§ **WHAT YOU SHOULD DO**: Retype the records below from their first line through the line holding "The image size is (868, 372).", including both ends and no pictures.

(Stored items)
--*--
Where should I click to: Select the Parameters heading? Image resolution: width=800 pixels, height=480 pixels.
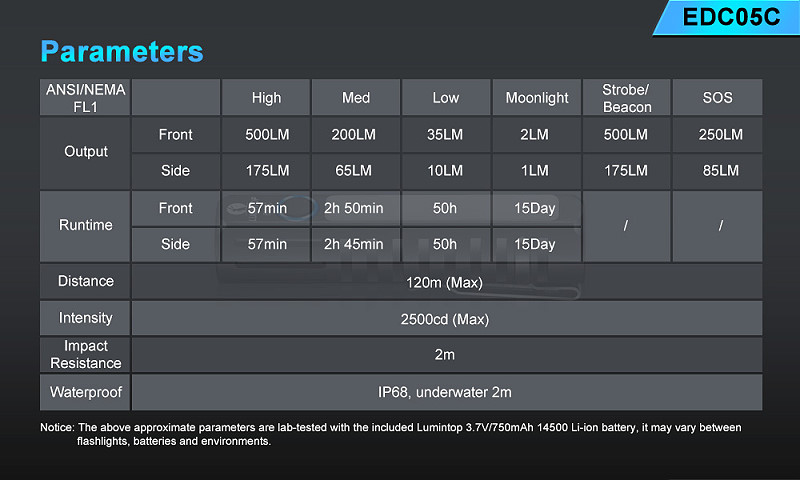[122, 52]
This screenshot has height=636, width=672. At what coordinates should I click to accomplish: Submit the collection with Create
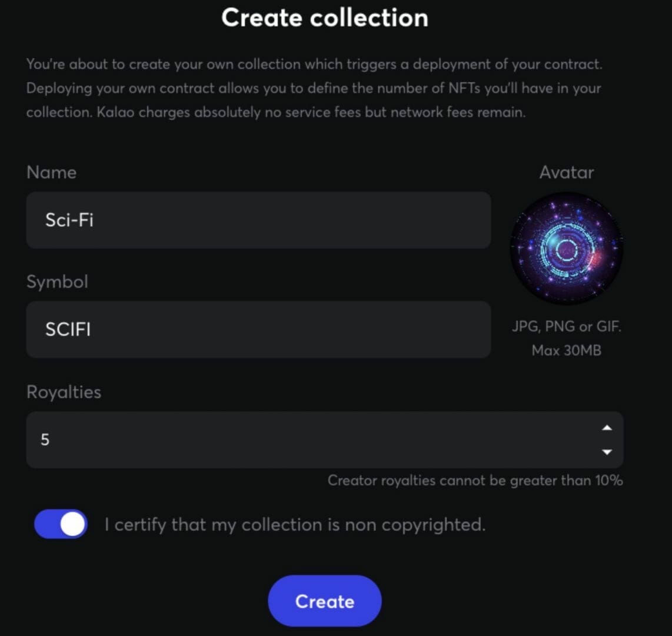pyautogui.click(x=324, y=601)
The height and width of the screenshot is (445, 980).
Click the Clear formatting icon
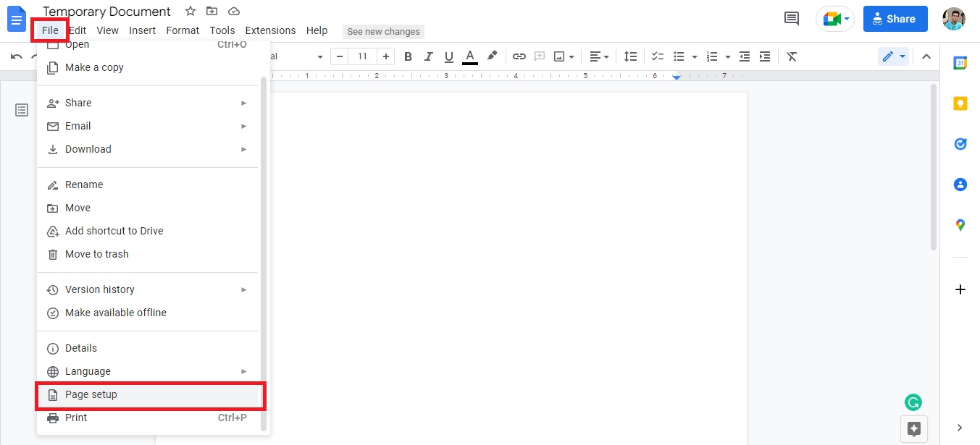(x=792, y=56)
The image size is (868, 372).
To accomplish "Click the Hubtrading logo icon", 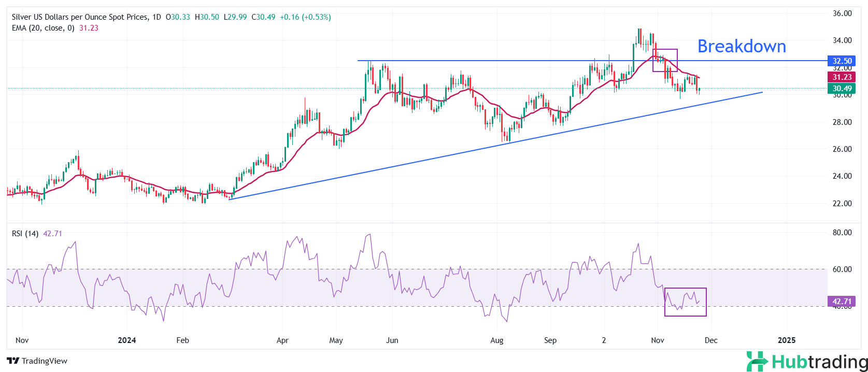I will tap(757, 361).
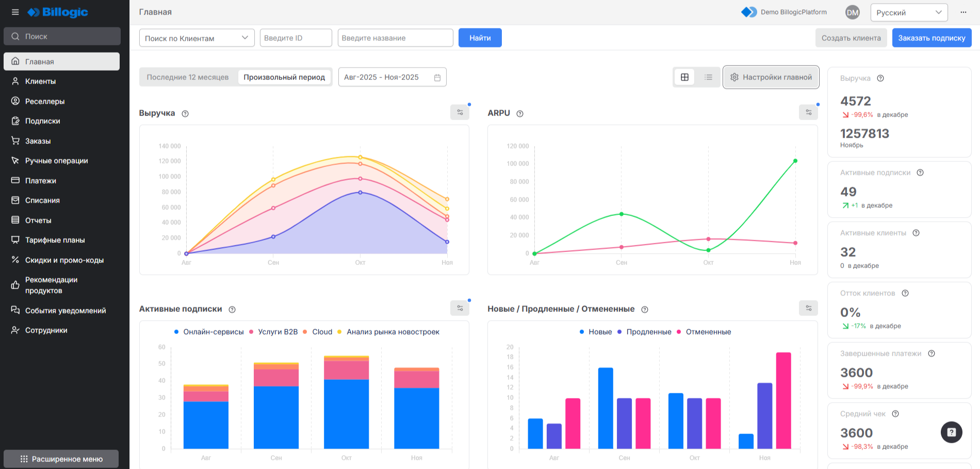Click the Введите ID input field
Image resolution: width=980 pixels, height=469 pixels.
296,38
--*--
§ **EXERCISE RESPONSE**:
Where should I click to: Select the Parameters heading? Image resolution: width=800 pixels, height=480 pixels.
[122, 52]
This screenshot has height=636, width=672. At what coordinates should I click to accomplish: Submit the collection with Create
pyautogui.click(x=324, y=601)
The height and width of the screenshot is (445, 980).
Click the Clear formatting icon
(x=792, y=56)
The image size is (868, 372).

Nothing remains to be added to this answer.